#### [What to work on]
Take the line that contains "This screenshot has height=357, width=763." and each line after it to the end of the data below, and set them down exactly, omitting pictures.

____

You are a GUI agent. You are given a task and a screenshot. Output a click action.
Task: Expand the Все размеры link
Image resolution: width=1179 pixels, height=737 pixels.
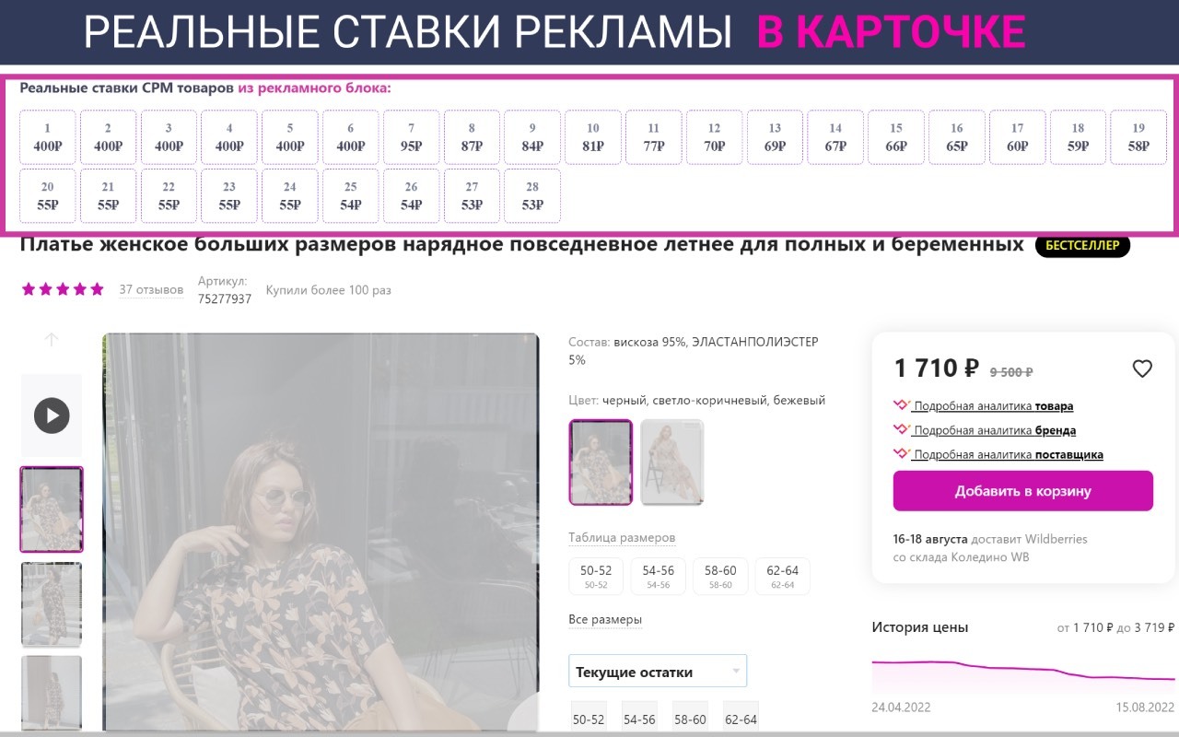[605, 620]
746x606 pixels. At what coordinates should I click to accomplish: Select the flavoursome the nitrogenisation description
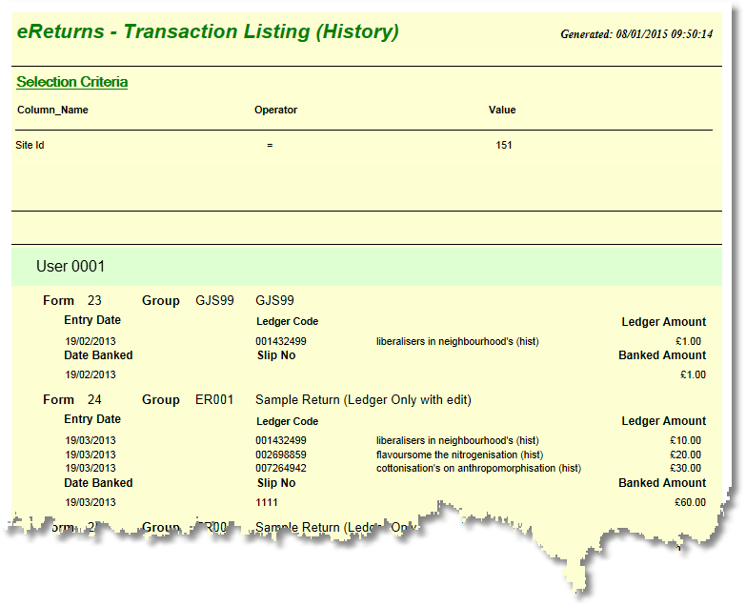tap(454, 455)
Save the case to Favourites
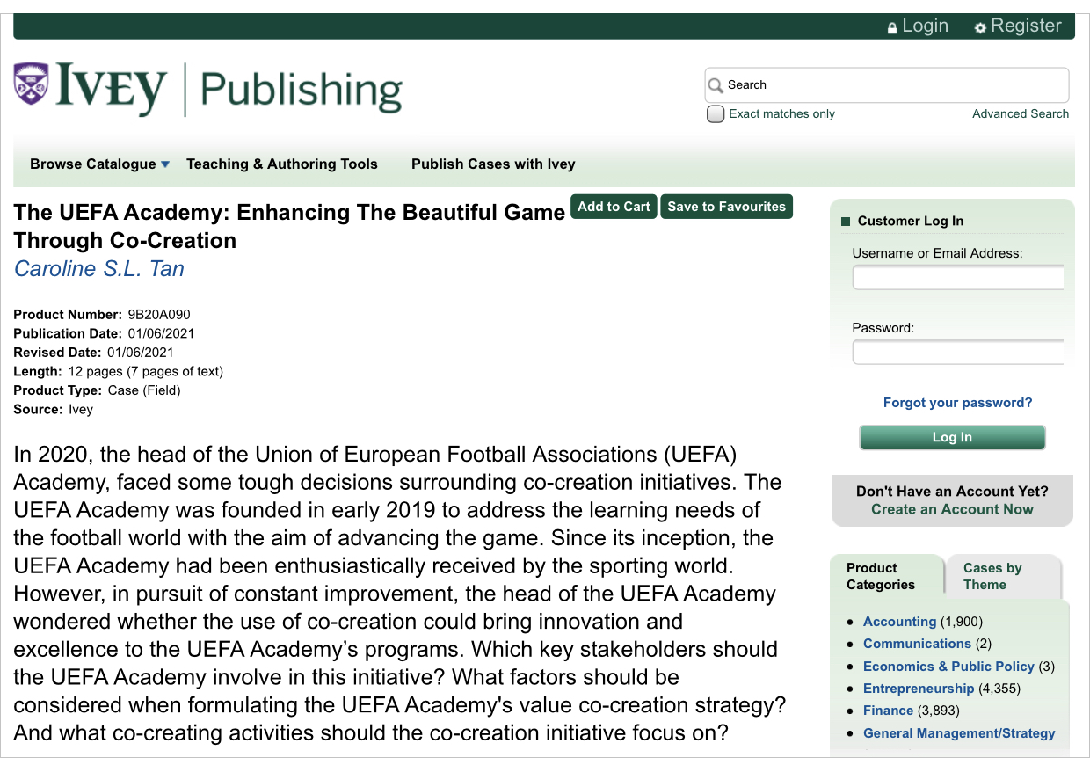The image size is (1090, 758). (726, 206)
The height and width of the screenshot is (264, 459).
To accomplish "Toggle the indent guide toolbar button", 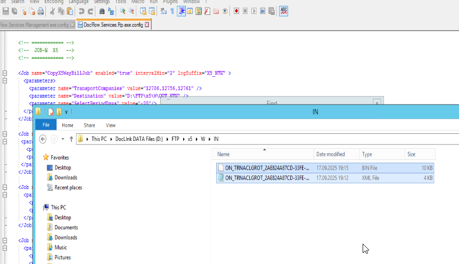I will 181,11.
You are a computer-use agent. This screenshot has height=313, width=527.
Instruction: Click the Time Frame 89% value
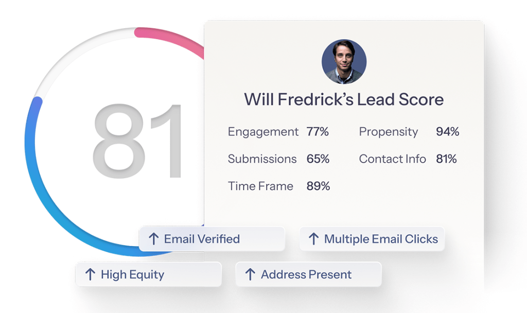tap(318, 186)
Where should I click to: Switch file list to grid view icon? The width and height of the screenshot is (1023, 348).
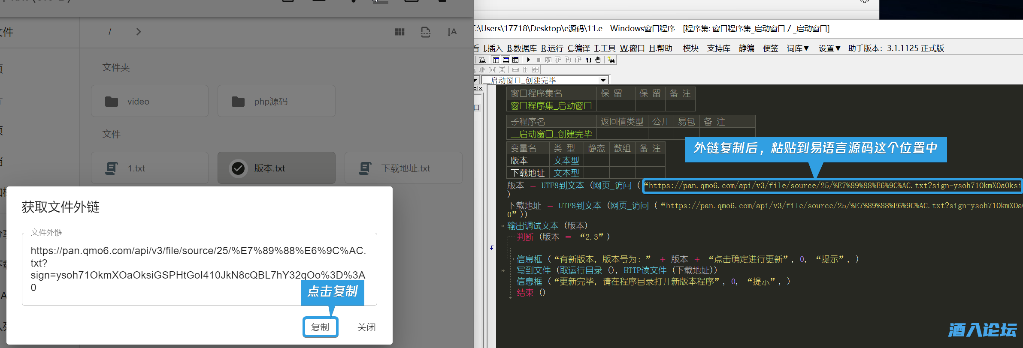[x=400, y=32]
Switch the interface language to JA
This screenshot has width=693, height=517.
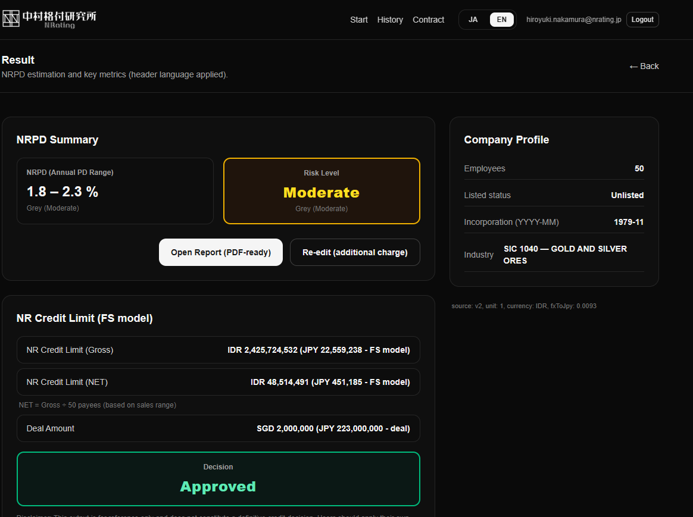pyautogui.click(x=473, y=20)
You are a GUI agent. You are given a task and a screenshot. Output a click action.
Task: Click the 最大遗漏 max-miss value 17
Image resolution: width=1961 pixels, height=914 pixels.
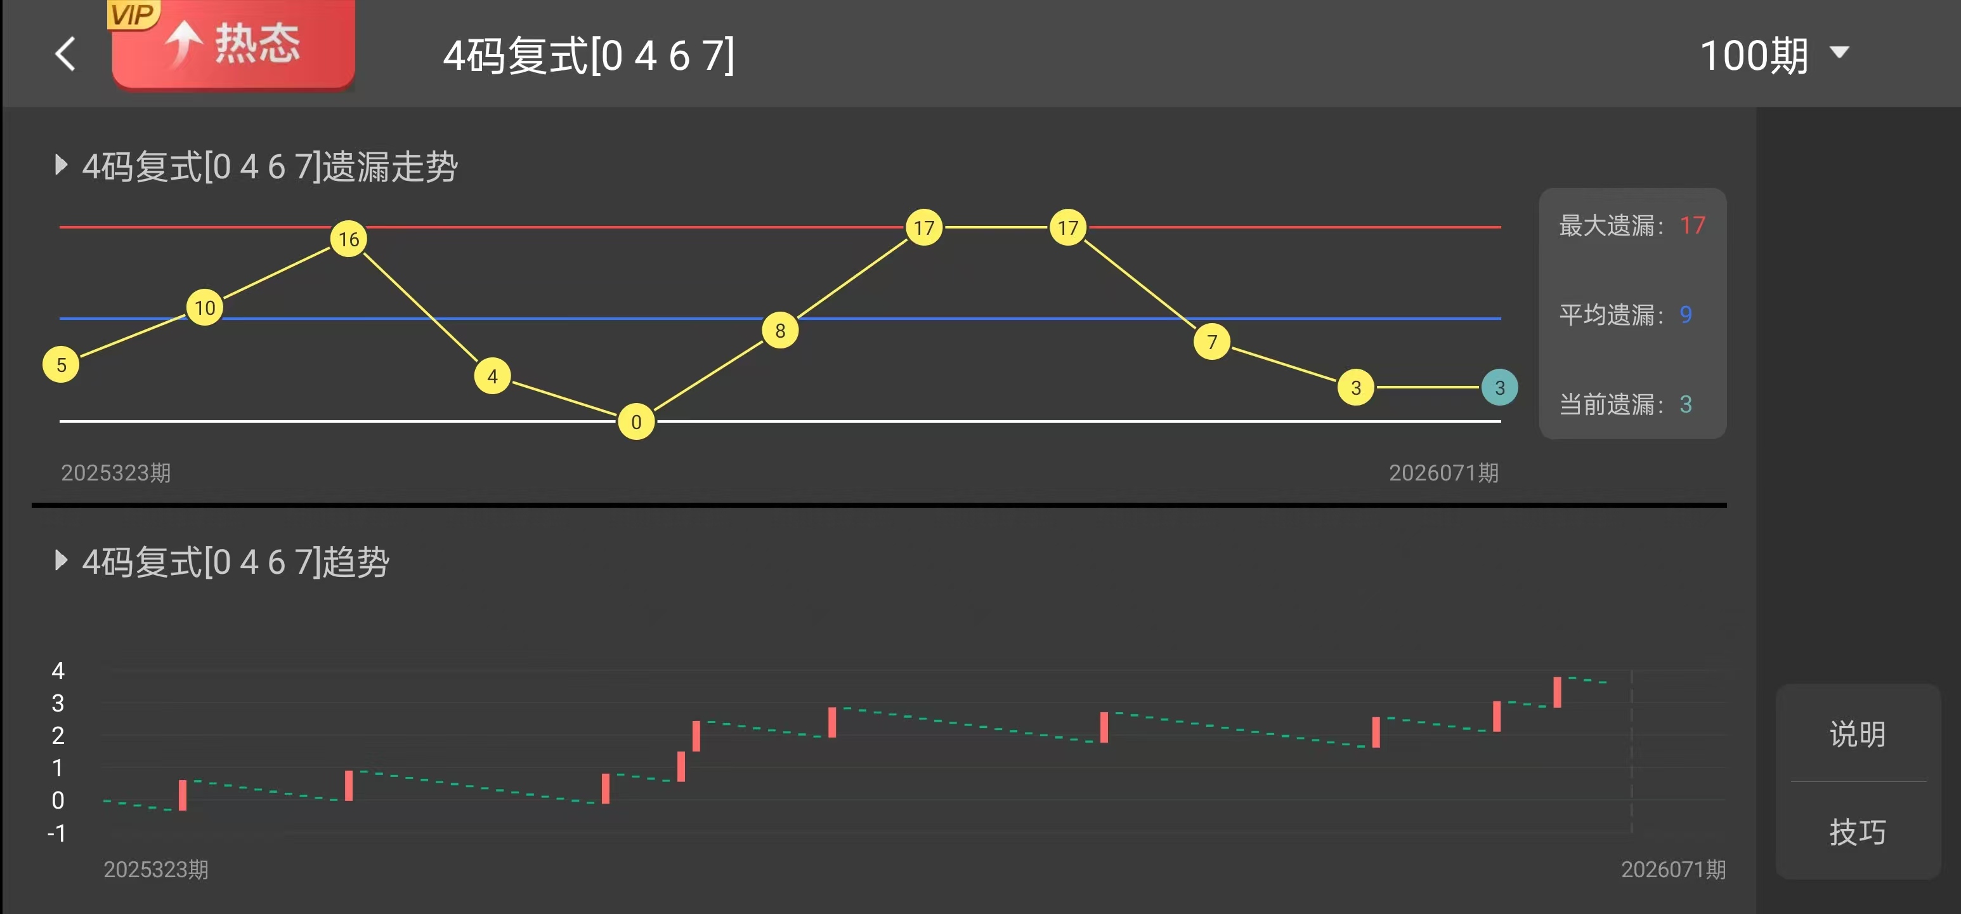click(x=1692, y=225)
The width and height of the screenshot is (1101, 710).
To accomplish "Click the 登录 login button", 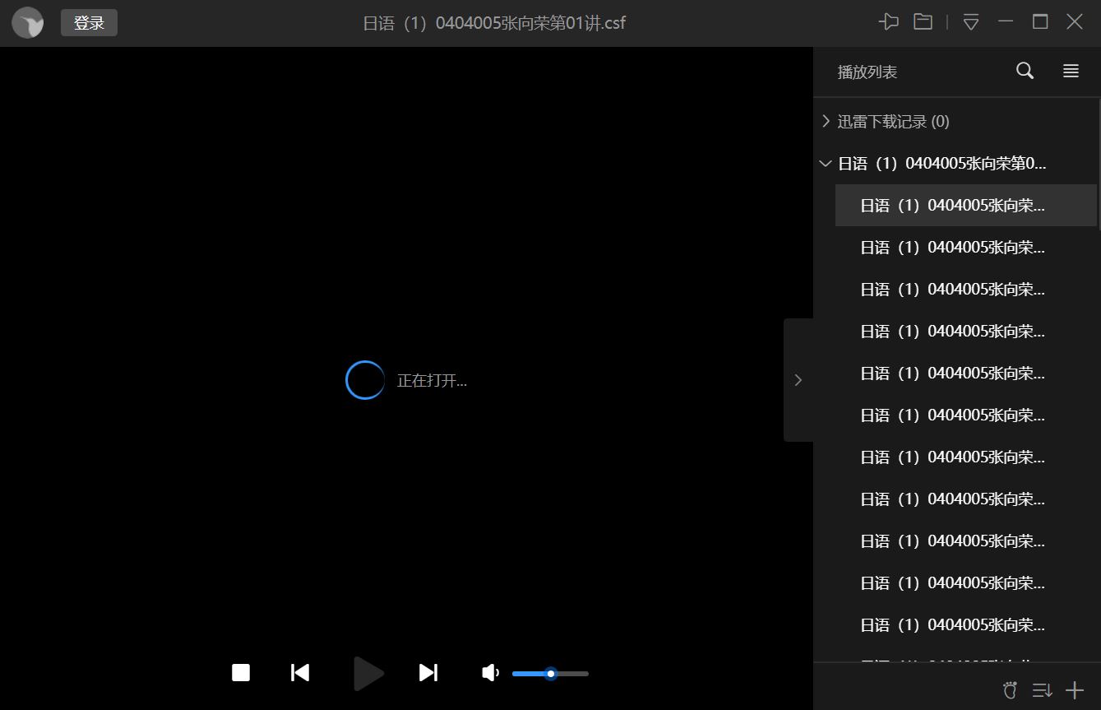I will coord(89,23).
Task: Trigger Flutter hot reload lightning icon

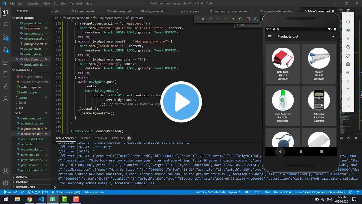Action: click(233, 19)
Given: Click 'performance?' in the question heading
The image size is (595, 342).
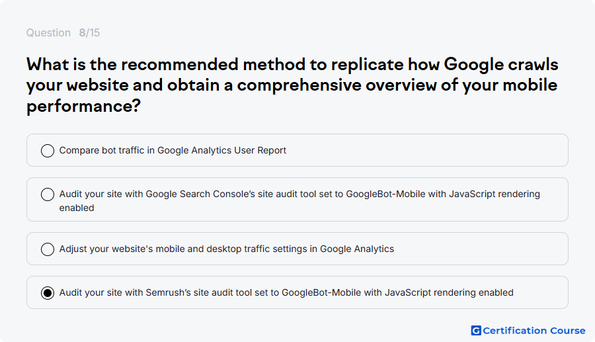Looking at the screenshot, I should 83,106.
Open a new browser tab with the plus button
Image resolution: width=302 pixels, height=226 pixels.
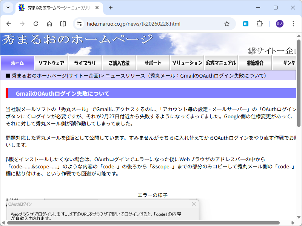coord(110,8)
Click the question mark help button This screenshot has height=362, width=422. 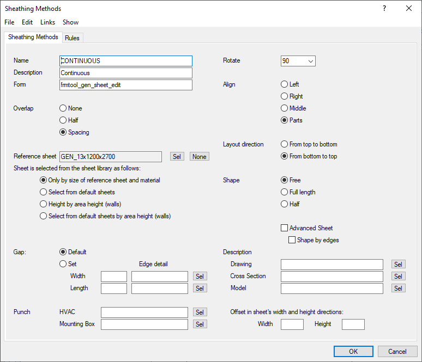(384, 8)
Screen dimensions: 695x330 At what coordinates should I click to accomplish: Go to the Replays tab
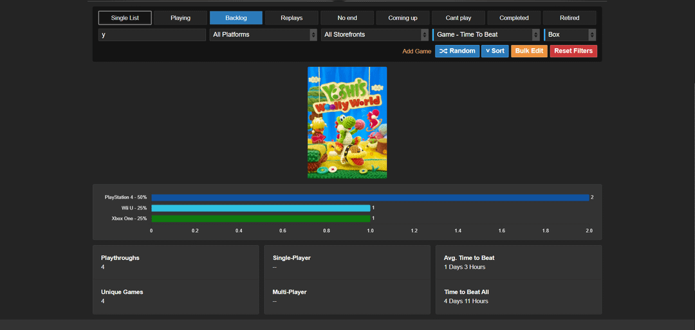point(292,18)
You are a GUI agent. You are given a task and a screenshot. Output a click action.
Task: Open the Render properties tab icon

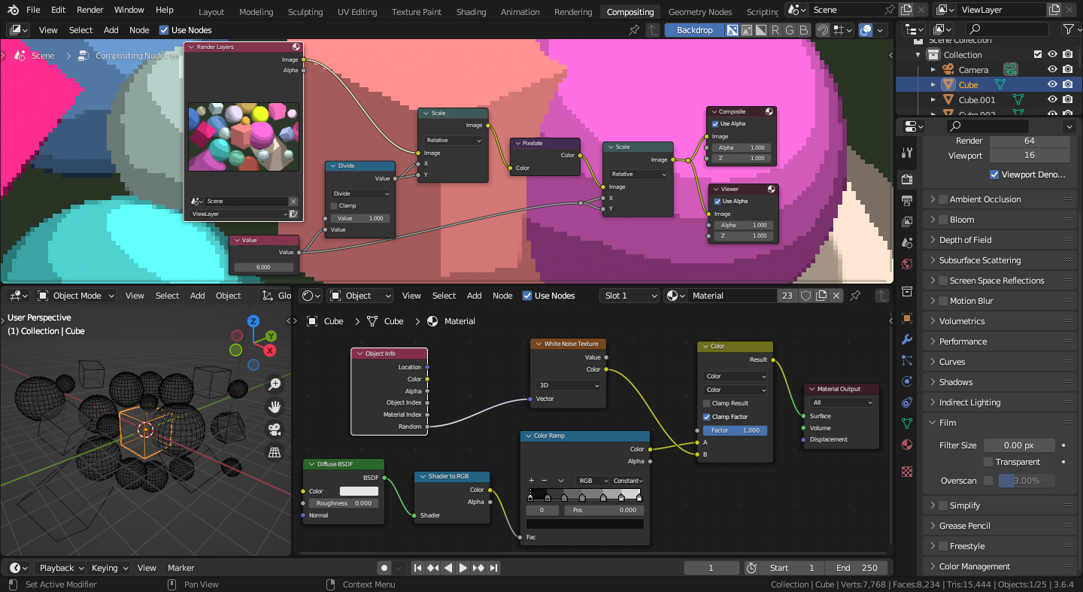[907, 180]
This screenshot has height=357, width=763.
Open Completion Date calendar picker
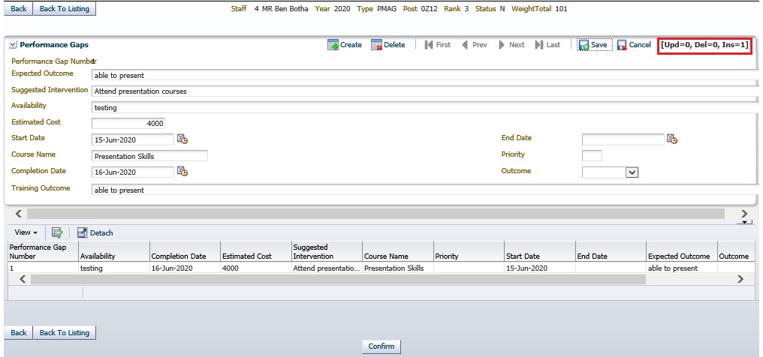tap(182, 171)
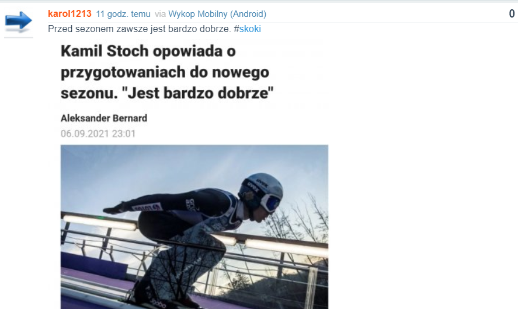Click the Wykop Mobilny (Android) link
The width and height of the screenshot is (518, 309).
pos(217,14)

____

#### [Response area]
This screenshot has height=357, width=763.
Open Completion Date calendar picker
tap(182, 171)
Click the Wykop Mobilny (Android) link
The width and height of the screenshot is (518, 309).
pos(217,14)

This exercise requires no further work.